La tappa si svolge come da copione, fin dalla fuga di Manuele Tarozzi della Bardiani. La Lidl-Trek fa il ritmo per il favorito numero uno, Mads Pedersen. I velocisti più puri, i gregari, chi ha dimenticato a casa le gambe e Thymen Arensman, che non imbrocca mai le prime tappe di un Giro d’Italia e non si sa perché, si staccano. Giulio Ciccone detta il ritmo sulla seconda ascesa verso Surrel – la località in collina sopra Tirana, una specie di Bergamo Alta per Bergamo – e la sua andatura screma ulteriormente il gruppo, tanto che perfino Wout Van Aert perde posizioni.

Alcuni dei protagonisti di questo Giro d’Italia alla conferenza stampa pre-gara. Da sinistra: Carapaz, Bernal, Ayuso, Roglic, Van Aert, Ciccone, Pidcock (foto dell'autore).

Non importa quale Giro d’Italia degli ultimi anni stai guardando, c’è sempre un treno della Lidl-Trek pronto a fare il bello e il cattivo tempo in volata. L’anno scorso era Simone Consonni il pesce pilota di Jonathan Milan, quest’anno c’è Mathias Vacek per Mads Pedersen. Il campione del mondo di Harrogate 2019 diventa la prima maglia rosa nella storia della Danimarca senza che nessuno provi più di tanto a rompere i piani della Lidl-Trek: non ci prova Pidcock in discesa, tantomeno gli uomini di classifica in salita.

La sorpresa è Francesco Busatto. «Sono molto emozionato», aveva confidato il ventiduenne di Bassano del Grappa alla partenza di Durazzo «Sarà il mio primo Giro e, insomma, non so neanch’io cosa aspettarmi. Penso di stare bene, sarebbe già tanta roba se oggi fossi già là davanti, col primo gruppo all’arrivo». Non solo il vincitore della Liegi Under 23 è arrivato col gruppo dei migliori, ha pure fatto quarto in volata e veste la maglia bianca di miglior giovane. Chi segue il ciclismo giovanile lo conosce da anni, per tutti gli altri: ne sentiremo parlare ancora a lungo.

DATI FORNITI:
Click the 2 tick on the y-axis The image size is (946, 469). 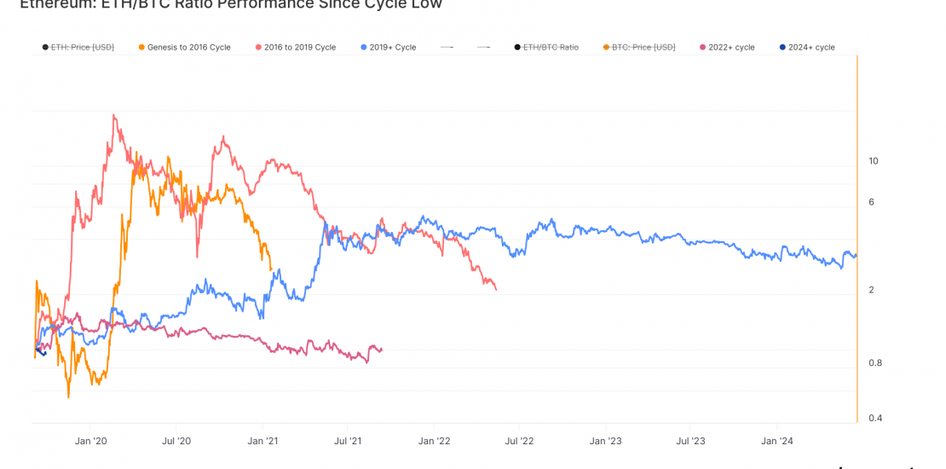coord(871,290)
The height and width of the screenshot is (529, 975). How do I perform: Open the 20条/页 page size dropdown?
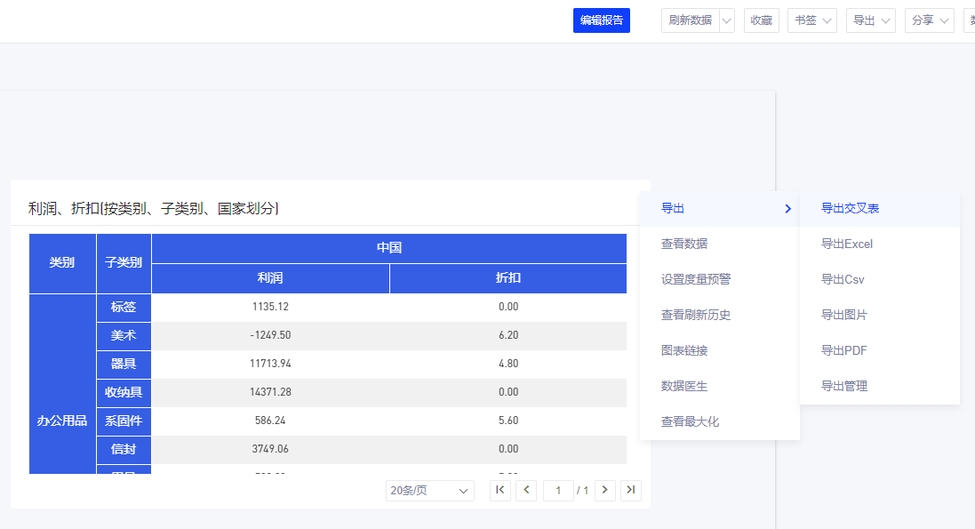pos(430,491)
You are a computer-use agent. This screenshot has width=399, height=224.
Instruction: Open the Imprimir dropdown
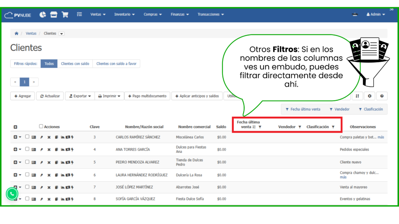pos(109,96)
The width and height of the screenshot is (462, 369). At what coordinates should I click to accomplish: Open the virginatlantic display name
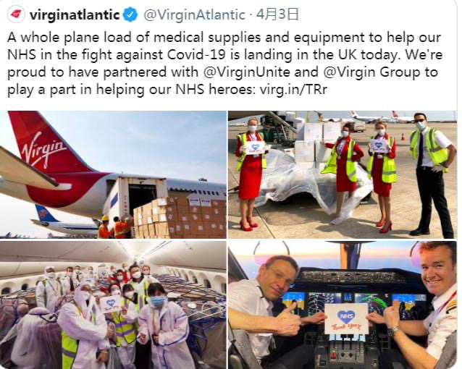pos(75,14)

---

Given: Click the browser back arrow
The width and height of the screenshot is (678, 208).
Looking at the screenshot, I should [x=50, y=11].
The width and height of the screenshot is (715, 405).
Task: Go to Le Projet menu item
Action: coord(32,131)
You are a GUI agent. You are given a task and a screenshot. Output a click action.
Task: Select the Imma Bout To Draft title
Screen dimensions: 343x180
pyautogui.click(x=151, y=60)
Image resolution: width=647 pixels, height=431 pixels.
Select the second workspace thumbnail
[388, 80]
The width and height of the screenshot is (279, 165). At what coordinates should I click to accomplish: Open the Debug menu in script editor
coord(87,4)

---

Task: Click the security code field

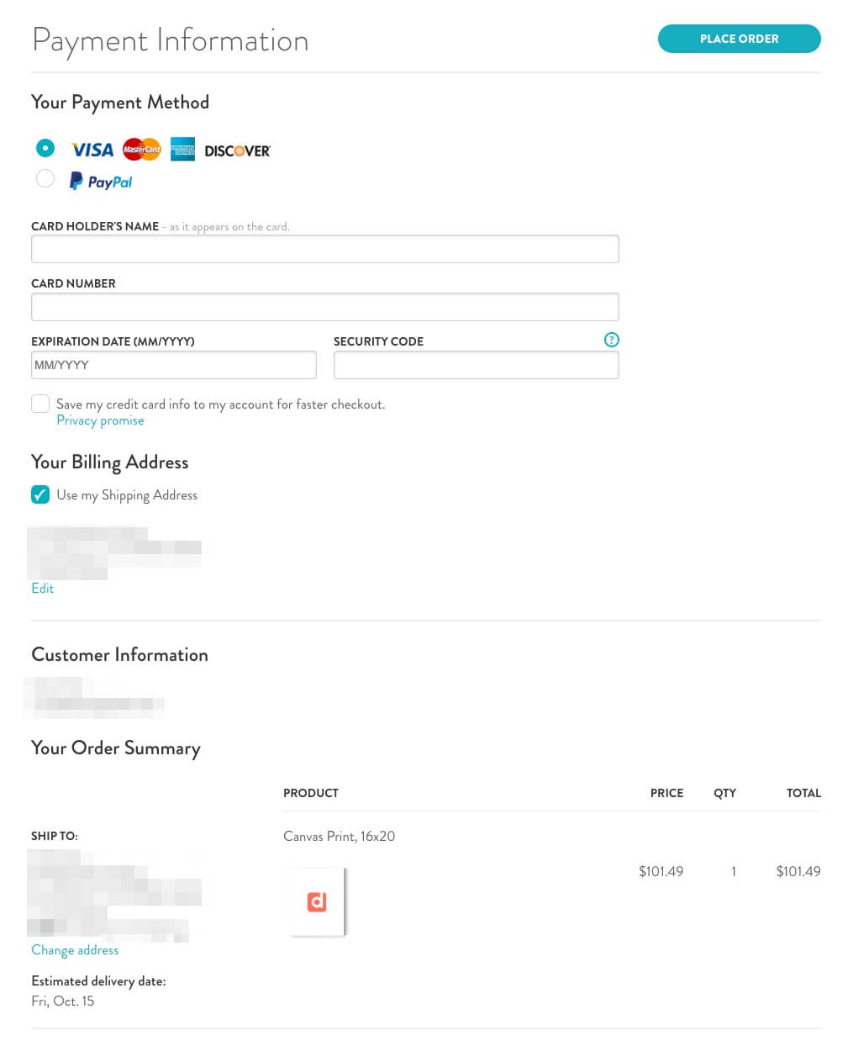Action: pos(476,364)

CONSEGNA: Continua l'articolo sulla tappa del Giro d'Italia con un nuovo paragrafo che segua l'ultimo.

RISPOSTA:
LA CRONOMETRO A TIRANA

Sull’ultima discesa verso il traguardo di Tirana, una caduta ha coinvolto diversi corridori tra cui Geoffrey Bouchard e Mikel Landa. Entrambi costretti al ritiro, saranno due assenze significative: se il primo vinse la maglia azzurra di miglior scalatore al Giro 2021, Landa era forse all’ultima possibilità di tornare sul podio di un Grand Tour. La Soudal Quick-Step ha fatto sapere che per il basco si tratta di frattura ad una vertebra: se non è la fine della carriera di uno dei ciclisti più tragici, incompiuti e sfortunati dell’epoca contemporanea, poco ci manca.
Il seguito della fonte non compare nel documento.